Коля заорал, не столько от боли, сколько для того, чтобы все слышали, как милиция пытает невинных граждан. От него отвязались, но надели наручники и поставили с широко расставленными ногами, лбом уперев в стену комнаты.

В это время в квартиру вошел эксперт-криминалист, замешкавшийся с приездом на место преступления по причине небольшого перекуса.

– Ну, – спросил он людей в погонах, – улики все затоптали или, по недоразумению, что-то осталось?

– Ничего не трогали, только сделали обыск.

– Ну-ну, ― обреченно вздохнул он.

– Мы место преступления не трогали, – оправдался старший.

– А где место-то?

– Кровать. Вся в крови. К ней не приближались.

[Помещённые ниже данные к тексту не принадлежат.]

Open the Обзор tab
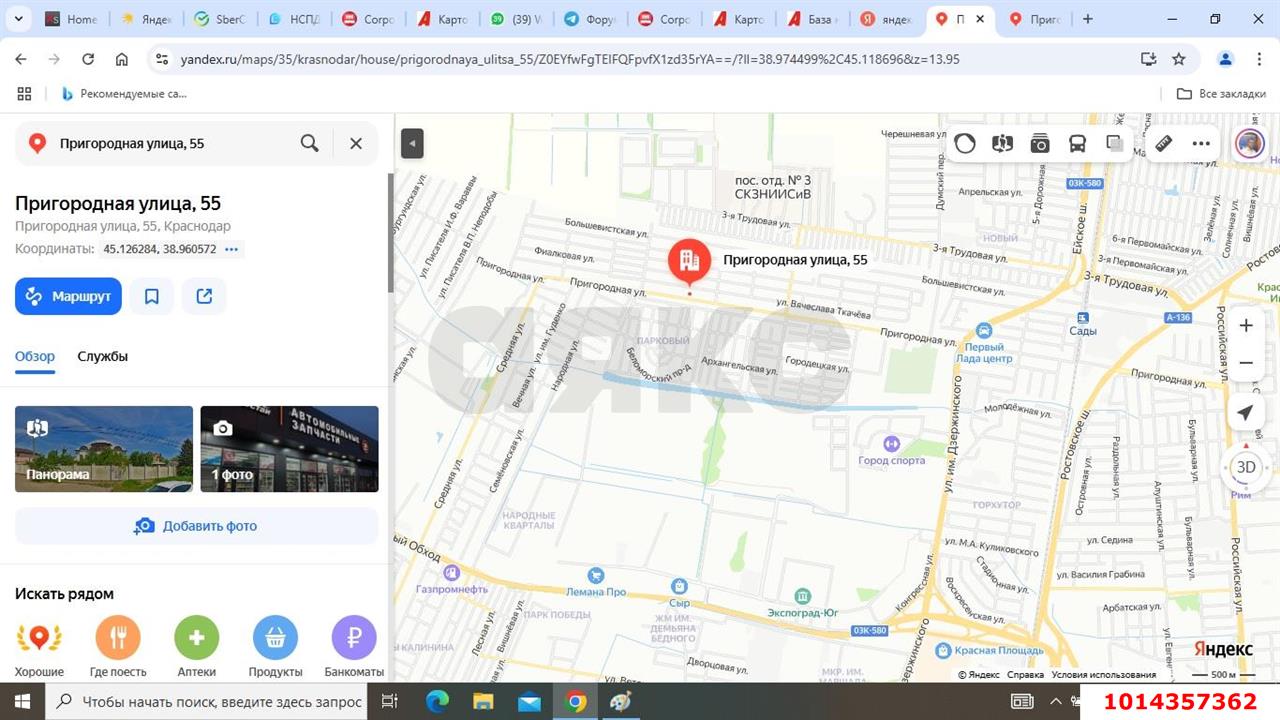point(35,356)
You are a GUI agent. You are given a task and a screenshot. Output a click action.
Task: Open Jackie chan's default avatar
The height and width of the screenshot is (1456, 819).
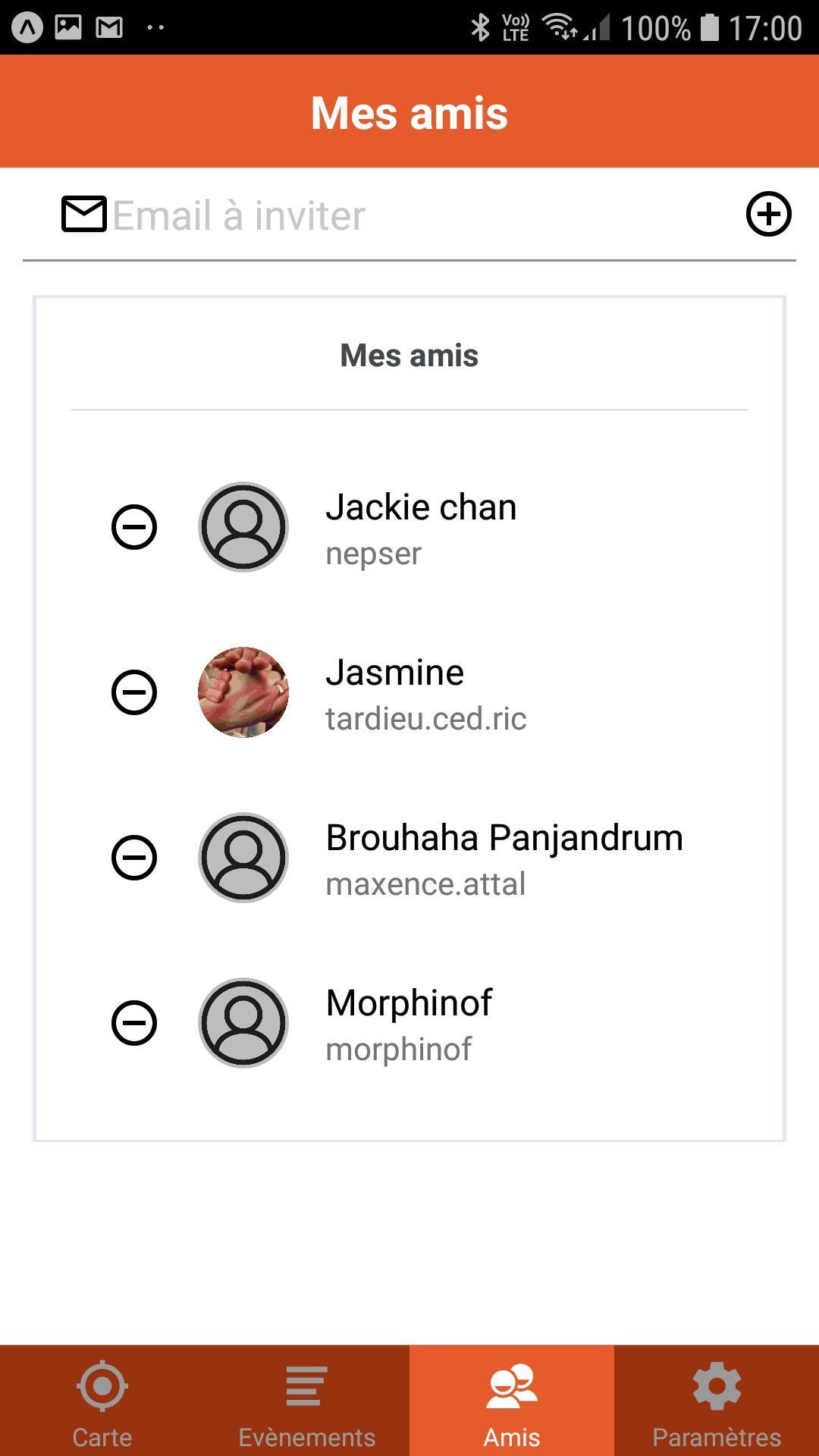[243, 527]
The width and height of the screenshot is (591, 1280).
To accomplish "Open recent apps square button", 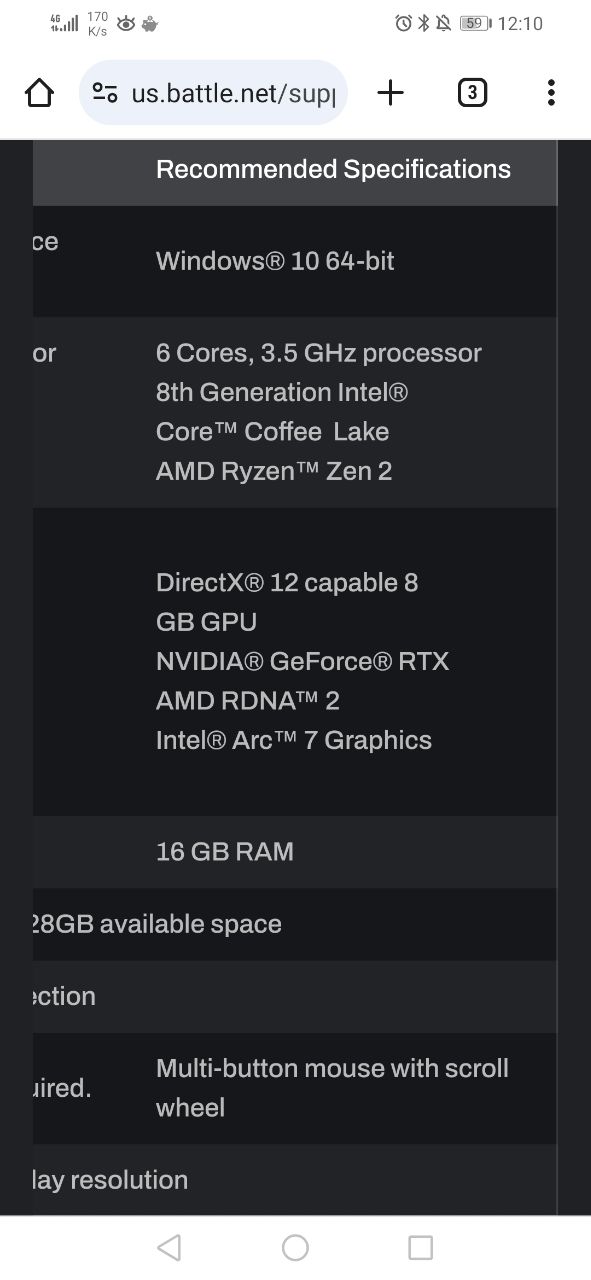I will click(x=421, y=1247).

– Ну-ну, – примирительно ответил словоохотливый криминалист и подошел к грязной и скомканной постели.

Сначала его лицо выражало внимание, потом процесс осмысления, затем недоумения и, наконец, презрения к коллегам.

– Идиоты, это томатный сок. Пожрать толком не дали.

Эксперт сам приступил к допросу, в процессе которого выяснил, где теперь может находиться Ирочкин муж.

Коля вспомнил номер телефона Витюли, тому позвонили, и после пятиминутного гудения трубка голосом хозяина ответила.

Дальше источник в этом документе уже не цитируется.